(Text excerpt)

While physicians are getting less of a Medicare pay cut than they thought this year (Congress voted to cut Medicare payments by 2%, which was less than the expected 8.5%), Medicare still pays physicians only 80% of what many third-party insurers pay.

Moreover, those reimbursements are often slow to arrive, and the paperwork is burdensome. In fact, about 65% of doctors won’t accept new Medicare patients, down from 71% just 5 years ago, according to the Medscape Physician Compensation Report 2023.

Worse, inflation makes continuous cuts feel even steeper and trickles down to physicians and their patients as more and more doctors become disenchanted and consider dropping Medicare.

Medicare at a glance

Medicare pays physicians about 80% of the “reasonable charge” for covered services. At the same time, private insurers pay nearly double Medicare rates for hospital services.

The Medicare fee schedule is released each year. Physicians who accept Medicare can choose to be a “participating provider” by agreeing to the fee schedule and to not charging more than this amount. “Nonparticipating” providers can charge up to 15% more. Physicians can also opt out of Medicare entirely.

The earliest that physicians receive their payment is 14 days after electronic filing to 28 days after paper filing, but it often can take months.

Physicians lose an estimated 7.3% of Medicare claims to billing problems. With private insurers, an estimated 4.8% is lost.

In 2000, there were 50 million Medicare enrollees; it is projected that by 2050, there will be 87 million enrollees.

Why are doctors disenchanted?

“When Medicare started, the concept of the program was good,” said Rahul Gupta, MD, a geriatrician in Westport, Conn., and chief of internal medicine at St. Vincent’s Medical Center, Bridgeport, Conn. “However, over the years, with new developments in medicine and the explosion of the Medicare-eligible population, the program hasn’t kept up with coverages.” In addition, Medicare’s behemoth power as a government-run agency has ramifications that trickle down irrespective of a patient’s insurance carrier.

(End Text excerpt)
(Supplied material)

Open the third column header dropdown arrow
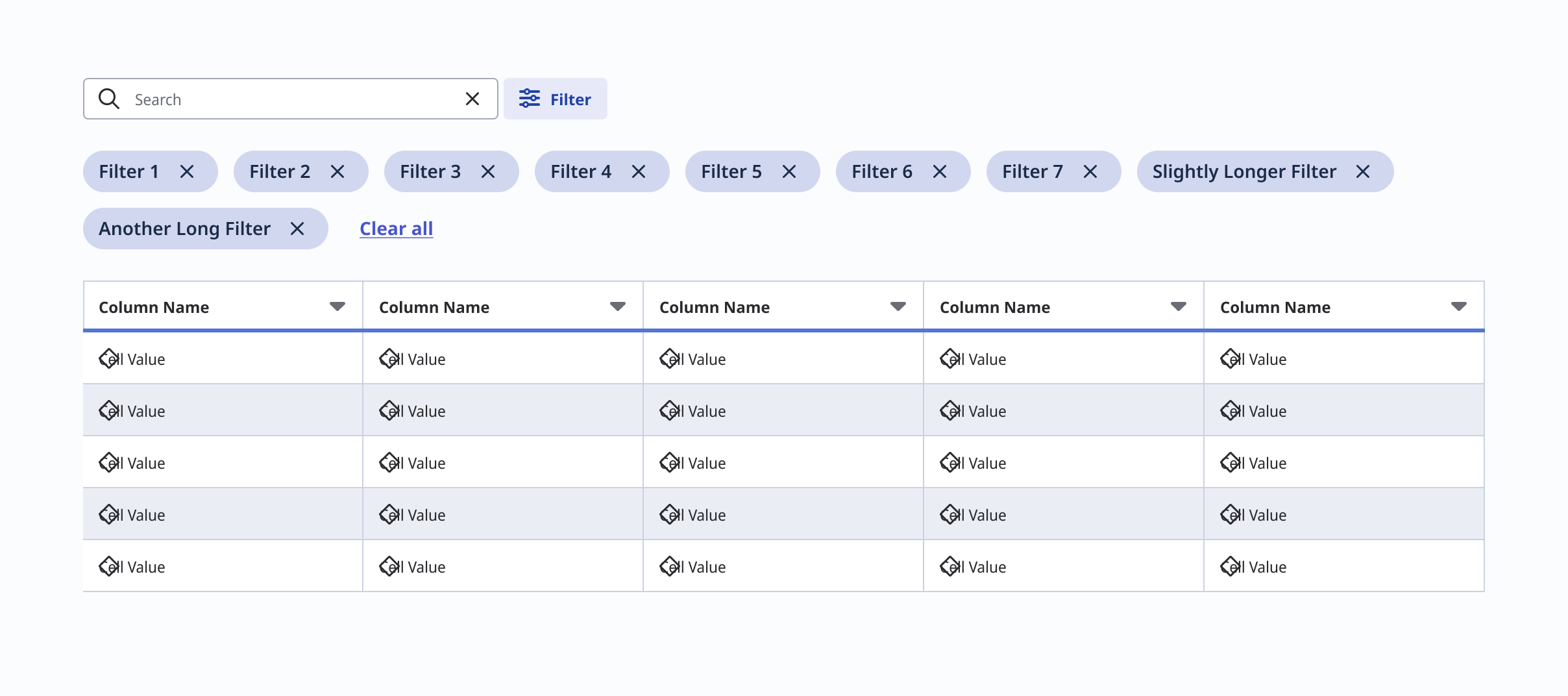This screenshot has width=1568, height=696. point(898,306)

(End Supplied material)

▶ **Work to complete**:
1. In the Medicare physician pay text, how much more than the fee schedule can "nonparticipating" providers charge?
2. Continue the article on Medicare physician pay from its final sentence.

▶ **Task answers**:
1. Up to 15% more.

2.
“Medicare sets the tone on price and reimbursement, and everyone follows suit,” Dr. Gupta said. “It’s a race to the bottom.”

“The program is great for patients when people need hospitalizations, skilled nursing, and physical therapy,” Dr. Gupta said. “But it’s not great about keeping people healthier and maintaining function via preventive treatments.” Many private insurers must become more adept at that too.

For instance, Dr. Gupta laments the lack of coverage for hearing aids, something his patients could greatly benefit from. Thanks to the Build Back Better bill, coverage of hearing aids will begin in 2024. But, again, most private insurers don’t cover hearing aids either. Some Medicare Advantage plans do.

Medicare doesn’t cover eye health (except for eye exams for diabetes patients), which is an issue for Daniel Laroche, MD, a glaucoma specialist and clinical associate professor of ophthalmology at Mount Sinai Medical Center, New York.

“I get paid less for Medicare patients by about 20% because of ‘lesser-of’ payments,” said Dr. Laroche. For example, as per Medicare, after patients meet their Part B deductible, they pay 20% of the Medicare-approved amount for glaucoma testing. “It would be nice to get the full amount for Medicare patients.”

“In addition, getting approvals for testing takes time and exhaustive amounts of paperwork, says Adeeti Gupta, MD, a gynecologist and founder of Walk In GYN Care in New York.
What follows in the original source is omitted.